Introduction by Elaine Showalter
The Mothers of Us allSince they first began to appear in print over 350 years ago, American women writers have publicly insisted that they did not care about literary fame or immortality. Anne Bradstreet, whose book
The Tenth Muse Newly Sprung Up in America was published in 1650, declared that she was contented with her humble domestic niche as a Puritan housewife and mother, and denied any interest in winning the laurel wreath or other poetic awards. If men did her the honor of reading her poems, she wrote, "Give thyme or parsley wreath, I ask no bays." In other words, Bradstreet was content to be the Poet Parsleyate, rather than the Poet Laureate, and her imagery of the kitchen of Parnassus would be echoed by many American women writers who came after her.

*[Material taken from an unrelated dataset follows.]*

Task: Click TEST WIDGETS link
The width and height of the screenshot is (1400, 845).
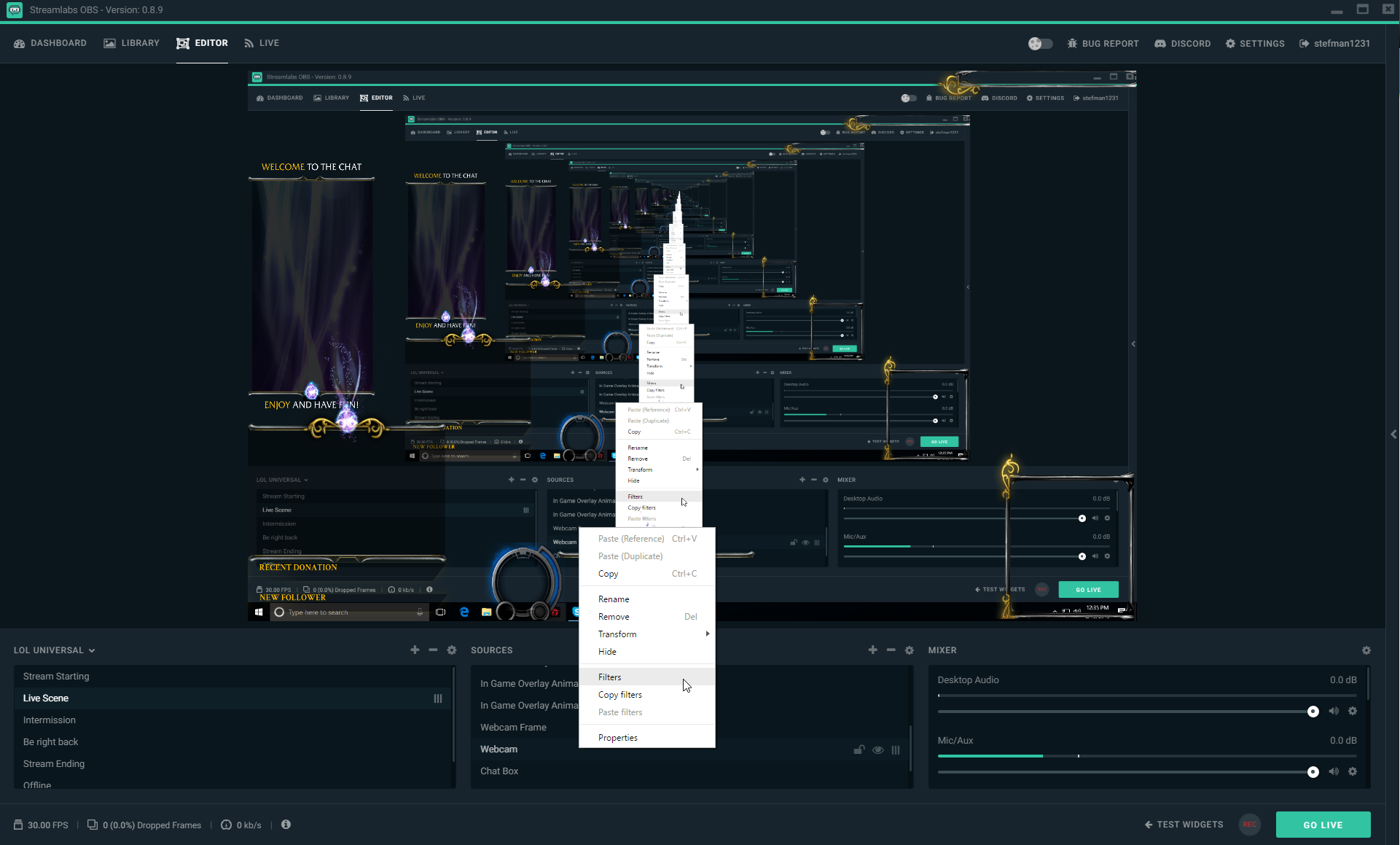Action: [1184, 825]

Hoping for fame seemed unfeminine and self-aggrandizing, and they denied that such ambition inspired them to write. Rather than admitting their own ambitions, promoting their own creativity, or claiming their place in their nation's literary history, the founding mothers of American literature were more likely to avoid publicity and to deprecate their own achievements. They published anonymously or under a pseudonym, and they wrote conflicted accounts of their own longings to write. Lydia Maria Child signed her first novel,
Hobomok (1824), "By an American"; she had been warned "that no woman could expect to be regarded as a
lady after she had written a book." Child ruefully noted in her diary that for Christmas her husband had given her a laurel wreath, but "the leaves . . . were not very abundant."
When reviews of their works were scanty or harsh, women writers suffered in silence. But American male writers were more forthright and enterprising. When
Leaves of Grass received only a handful or horrified reviews, Walt Whitman reviewed it himself—anonymously—as a work of genius by a true "American bard." Meanwhile, his great contemporary, Emily Dickinson, steadfastly refused to publish more than a handful of her poems during her lifetime.
Yet American women writers also believed that they were fully equal to the challenge of creating an American literature for a new nation. Women's rights and women's writing were closely allied after the Declaration of Independence. In 1792, Judith Sargent Murray wrote that women "were equally susceptible of literary acquirement," and envisaged herself "supplying the American stage with American scenes." Child and her generation of writers dedicated themselves to literature of their "native land." They shared common themes as well individual genius. From the beginning, they wrote with sympathy about the outcast, the slave, the Native American, the madwoman. They wrote dark fables about marriage. Over the centuries, they wrote both directly and figuratively about female experience and female sexuality, from abortion to menopause. They were fascinated by the images of the circus, the carnival, and the freak in relation to the situation of the odd woman and the artist. But they also wrote about male experience and, from the masculine perspective, about cowboys, ranchers, soldiers, boxers, and killers. The range of women's writing is much wider in subject and style than is generally supposed.
However, even when they were praised and celebrated in their own day, whether as bestsellers like Harriet Beecher Stowe or Nobel Prize-winners like Pearl Buck, American women writers have tended to disappear from literary history and national memory. I explore the multiple reasons for this phenomenon in my book,
A Jury of Her Peers: American Women Writers from Anne Bradstreet to Annie Proulx. But the main reason women do not figure in American literary history is because they have not been the ones to write it. And in the twenty-first century, we need historical chronology, literary contexts, and the sense of continuity as steps toward doing the fullest justice to American women's writing. We need a sense of chronology to see how women writers fit on the literary timeline of American literature, to understand them as belonging to and affecting literary traditions, and not simply as isolated and exceptional women who popped up from time to time. We need to see women writers in context, placed in relation to their contemporaries and their precursors. Finally, we need a canon of outstanding women writers over the past four centuries both to organize their history and to begin the arguments that keep literary discussion alive.
I intend this anthology both as a companion to
A Jury of Her Peers, making available works by important American women writers from 1650 to the present; and also as a portable and readable introduction to the literary mothers of us all. Obviously it cannot claim to be comprehensive. I have had to leave out many great women novelists because of limitations of space, and some contemporary writers because of the expense of copyright permission. But
The Vintage Book of American Women Writers is a collection of wonderful stories, essays, fables, and poems by a remarkable group of writers who have shaped our literary heritage.